Description: Allow build without embedding pubkey data into crda/regdbdump
 binaries.
From: Kel Modderman <kel@otaku42.de>
--- a/Makefile
+++ b/Makefile
@@ -41,7 +41,12 @@ ifeq ($(USE_OPENSSL),1)

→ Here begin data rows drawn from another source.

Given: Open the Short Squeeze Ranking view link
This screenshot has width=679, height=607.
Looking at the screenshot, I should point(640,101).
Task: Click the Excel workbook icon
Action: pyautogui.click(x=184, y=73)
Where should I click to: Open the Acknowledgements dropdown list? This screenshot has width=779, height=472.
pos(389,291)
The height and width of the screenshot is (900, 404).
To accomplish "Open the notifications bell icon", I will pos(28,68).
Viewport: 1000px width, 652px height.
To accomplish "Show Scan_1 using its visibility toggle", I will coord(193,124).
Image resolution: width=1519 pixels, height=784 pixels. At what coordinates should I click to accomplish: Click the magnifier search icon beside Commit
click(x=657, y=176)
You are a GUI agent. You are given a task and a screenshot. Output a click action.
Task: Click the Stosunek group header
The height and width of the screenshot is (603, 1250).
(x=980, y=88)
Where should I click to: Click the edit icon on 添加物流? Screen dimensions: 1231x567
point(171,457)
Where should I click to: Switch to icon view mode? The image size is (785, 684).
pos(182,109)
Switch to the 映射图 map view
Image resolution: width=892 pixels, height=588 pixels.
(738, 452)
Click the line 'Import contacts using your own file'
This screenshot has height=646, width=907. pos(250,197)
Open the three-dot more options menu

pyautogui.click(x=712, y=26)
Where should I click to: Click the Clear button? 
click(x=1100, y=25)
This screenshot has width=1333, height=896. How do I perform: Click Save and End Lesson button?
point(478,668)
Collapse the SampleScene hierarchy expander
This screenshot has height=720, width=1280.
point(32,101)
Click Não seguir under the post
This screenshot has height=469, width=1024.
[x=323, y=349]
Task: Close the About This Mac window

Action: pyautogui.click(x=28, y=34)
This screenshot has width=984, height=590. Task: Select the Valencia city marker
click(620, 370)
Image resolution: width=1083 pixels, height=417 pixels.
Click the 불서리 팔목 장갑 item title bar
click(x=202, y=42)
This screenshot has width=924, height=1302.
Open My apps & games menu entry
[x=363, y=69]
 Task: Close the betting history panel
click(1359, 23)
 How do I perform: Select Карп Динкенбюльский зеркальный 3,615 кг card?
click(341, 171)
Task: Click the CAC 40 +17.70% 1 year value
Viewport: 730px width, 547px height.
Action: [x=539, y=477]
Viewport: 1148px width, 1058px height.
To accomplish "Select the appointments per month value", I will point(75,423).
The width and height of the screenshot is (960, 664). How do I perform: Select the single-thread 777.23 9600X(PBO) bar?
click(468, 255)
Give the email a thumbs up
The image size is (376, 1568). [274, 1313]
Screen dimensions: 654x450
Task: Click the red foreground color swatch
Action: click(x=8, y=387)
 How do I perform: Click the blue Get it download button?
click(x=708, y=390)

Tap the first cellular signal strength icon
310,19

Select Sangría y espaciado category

 CFLAGS += -DUSE_OPENSSL -DPUBKEY_DIR=\"$(RUNTIME_PUBKEY_DIR)\" `pkg-config --cflags openssl`
 LDLIBS += `pkg-config --libs openssl`
 
+ifeq ($(RUNTIME_PUBKEY_ONLY),1)
+CFLAGS += -DRUNTIME_PUBKEY_ONLY
+else
+CFLAGS += -DHAVE_KEYS_SSL
 $(LIBREG): keys-ssl.c
+endif
 
 else
 CFLAGS += -DUSE_GCRYPT
--- a/reglib.c
+++ b/reglib.c
@@ -30,7 +30,7 @@
 
 #include "reglib.h"
 
-#ifdef USE_OPENSSL
+#if defined(USE_OPENSSL) && defined(HAVE_KEYS_SSL)
 #include "keys-ssl.c"
 #endif
 
@@ -94,7 +94,6 @@ int reglib_verify_db_signature(uint8_t *
 {
 	RSA *rsa;
 	uint8_t hash[SHA_DIGEST_LENGTH];
-	unsigned int i;
 	int ok = 0;
 	DIR *pubkey_dir;
 	struct dirent *nextfile;
@@ -106,6 +105,8 @@ int reglib_verify_db_signature(uint8_t *
 		goto out;
 	}
 
+#ifdef HAVE_KEYS_SSL
+	unsigned int i;
 	for (i = 0; (i < sizeof(keys)/sizeof(keys[0])) && (!ok); i++) {
 		rsa = RSA_new();
 		if (!rsa) {
@@ -123,6 +124,7 @@ int reglib_verify_db_signature(uint8_t *
 		rsa->n = NULL;
 		RSA_free(rsa);
 	}
+#endif
 	if (!ok && (pubkey_dir = opendir(PUBKEY_DIR))) {
 		while (!ok && (nextfile = readdir(pubkey_dir))) {
 			snprintf(filename, PATH_MAX, "%s/%s", PUBKEY_DIR,